Feds Slam Wisconsin Public-Private Partnership for Economic Development

Transferring control of Wisconsin's economic development efforts from a state agency to a new public-private partnership was a focus of Governor Scott Walker's campaign and one of the first things he accomplished when he took office.

The public-private Wisconsin Economic Development Corporation has now been up and running for more than a year, and the administration touts it as the successful transformation of a bureaucratic maze into a nimble job-creating enterprise that leverages private sector expertise.

But the corporation has had a rough couple of weeks: Critical correspondence from the U.S. Department of Housing and Urban Development surfaced in the media and its director announced plans to return to the private sector by Nov. 1.

The letters, first reported by the Wisconsin State Journal, say the state misspent federal Community Development Block Grant money and disregarded state and federal policies about how such funds should be spent and accounted for.

The state was faulted for granting “forgivable” loans to a range of companies and giving $20,000 per job created to a manufacturing company called Kapco, twice as much as allowed under its own policies, the Journal reported. Two companies receiving $1.4 million were not properly assessed for financial soundness, the paper said.

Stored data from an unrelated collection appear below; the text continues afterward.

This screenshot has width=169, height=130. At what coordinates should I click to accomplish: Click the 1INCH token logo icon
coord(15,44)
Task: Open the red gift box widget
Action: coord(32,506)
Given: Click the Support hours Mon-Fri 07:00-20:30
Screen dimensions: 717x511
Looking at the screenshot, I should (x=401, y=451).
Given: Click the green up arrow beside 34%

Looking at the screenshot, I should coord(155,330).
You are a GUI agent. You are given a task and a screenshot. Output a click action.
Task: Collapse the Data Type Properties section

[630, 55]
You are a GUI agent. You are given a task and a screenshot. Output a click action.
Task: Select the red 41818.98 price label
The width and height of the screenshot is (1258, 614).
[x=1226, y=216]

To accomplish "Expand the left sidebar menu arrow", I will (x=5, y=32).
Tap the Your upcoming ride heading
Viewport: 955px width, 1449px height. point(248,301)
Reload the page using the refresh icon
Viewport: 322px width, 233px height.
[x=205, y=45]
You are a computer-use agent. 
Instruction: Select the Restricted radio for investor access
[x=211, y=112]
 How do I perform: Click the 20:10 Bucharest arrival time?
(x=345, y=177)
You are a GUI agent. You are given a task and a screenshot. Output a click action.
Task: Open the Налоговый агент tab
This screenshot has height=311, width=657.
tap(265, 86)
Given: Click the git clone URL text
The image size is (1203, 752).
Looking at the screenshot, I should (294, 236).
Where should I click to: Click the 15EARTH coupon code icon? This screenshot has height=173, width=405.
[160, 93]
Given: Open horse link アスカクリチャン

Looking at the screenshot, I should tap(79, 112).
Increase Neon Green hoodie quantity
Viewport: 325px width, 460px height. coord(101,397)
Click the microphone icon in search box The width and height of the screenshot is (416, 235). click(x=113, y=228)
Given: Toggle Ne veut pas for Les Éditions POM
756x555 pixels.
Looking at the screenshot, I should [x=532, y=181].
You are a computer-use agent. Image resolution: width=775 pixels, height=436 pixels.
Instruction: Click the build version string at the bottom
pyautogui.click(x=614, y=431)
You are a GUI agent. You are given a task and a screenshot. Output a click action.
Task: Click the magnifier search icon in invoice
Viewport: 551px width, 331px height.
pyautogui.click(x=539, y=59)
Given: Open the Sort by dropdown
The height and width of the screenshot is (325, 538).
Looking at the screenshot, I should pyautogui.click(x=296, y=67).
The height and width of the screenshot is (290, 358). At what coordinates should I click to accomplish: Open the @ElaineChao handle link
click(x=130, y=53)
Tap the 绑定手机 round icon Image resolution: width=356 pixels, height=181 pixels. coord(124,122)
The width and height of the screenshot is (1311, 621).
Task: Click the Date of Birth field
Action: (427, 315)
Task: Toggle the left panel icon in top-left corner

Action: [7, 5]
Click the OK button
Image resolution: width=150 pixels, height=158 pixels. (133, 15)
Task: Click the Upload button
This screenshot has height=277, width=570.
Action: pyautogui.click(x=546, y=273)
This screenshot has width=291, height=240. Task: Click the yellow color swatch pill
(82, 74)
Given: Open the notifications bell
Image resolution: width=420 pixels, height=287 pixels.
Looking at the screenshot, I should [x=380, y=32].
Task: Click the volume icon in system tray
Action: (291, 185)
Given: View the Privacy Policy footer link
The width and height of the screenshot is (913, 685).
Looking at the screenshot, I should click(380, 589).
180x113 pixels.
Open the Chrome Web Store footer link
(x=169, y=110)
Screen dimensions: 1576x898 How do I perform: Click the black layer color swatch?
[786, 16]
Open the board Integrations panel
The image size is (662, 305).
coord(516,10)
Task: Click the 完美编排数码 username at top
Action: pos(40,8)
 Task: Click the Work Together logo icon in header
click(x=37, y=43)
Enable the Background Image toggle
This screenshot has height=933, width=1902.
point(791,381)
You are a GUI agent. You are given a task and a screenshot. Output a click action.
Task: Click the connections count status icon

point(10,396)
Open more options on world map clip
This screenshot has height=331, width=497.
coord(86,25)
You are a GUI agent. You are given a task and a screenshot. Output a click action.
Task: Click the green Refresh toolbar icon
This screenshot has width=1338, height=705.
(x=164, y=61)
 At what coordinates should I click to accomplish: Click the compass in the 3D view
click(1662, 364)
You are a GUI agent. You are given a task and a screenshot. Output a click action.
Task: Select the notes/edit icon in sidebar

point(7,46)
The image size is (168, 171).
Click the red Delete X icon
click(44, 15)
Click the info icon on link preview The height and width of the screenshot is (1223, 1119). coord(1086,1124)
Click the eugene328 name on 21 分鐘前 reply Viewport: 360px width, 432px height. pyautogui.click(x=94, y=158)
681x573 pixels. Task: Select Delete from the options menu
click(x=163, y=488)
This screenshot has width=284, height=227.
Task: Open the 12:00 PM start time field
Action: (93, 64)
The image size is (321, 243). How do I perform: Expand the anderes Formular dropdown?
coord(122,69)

HUD was critical of the structure of the new public-private partnership and the “hasty” handoff of activities traditionally undertaken by traditional state agency employees at the now-extinct Department of Commerce. HUD ordered the state to hire a high-level administrator to monitor and oversee the new group's activities and ensure proper compliance with state and federal laws.

The state has been pushing back on the idea that it needs additional internal capacity, but is working with HUD to overhaul its processes to meet the program's goals. State Department of Administration spokeswoman Stephanie Marquis says the state has been collaborating with HUD throughout the transition to a public-private partnership structure and is on the same page about many of their findings.

“We believe that we've got a model that will work and we've been working I think successfully with HUD over a period of many months,” she says. “It was a complicated transition, but it wasn't something that was done hastily.”

Other states have been experimenting with similar public-private structures for their lead economic development agencies, as Stateline has reported.

One of the most prominent examples is JobsOhio, a new partnership that is one of Republican Governor John Kasich's top priorities. There too, however, the model has run into its share of challenges. The organization has been mired in litigation since its creation challenging whether its structure in permissible under the state's constitution or is an improper use of public funds for private purposes. A case is now pending before the Ohio Supreme Court.

“It's up and running, just running with one hand tied behind its back,” says Rob Nichols, a spokesman for Kasich. “It's limited in comparison to what we will ultimately become. Once we're fully operational, we'll have quite a story to tell … Once that suit is settled, they're going to have tools at their disposal that no other state in the nation has.”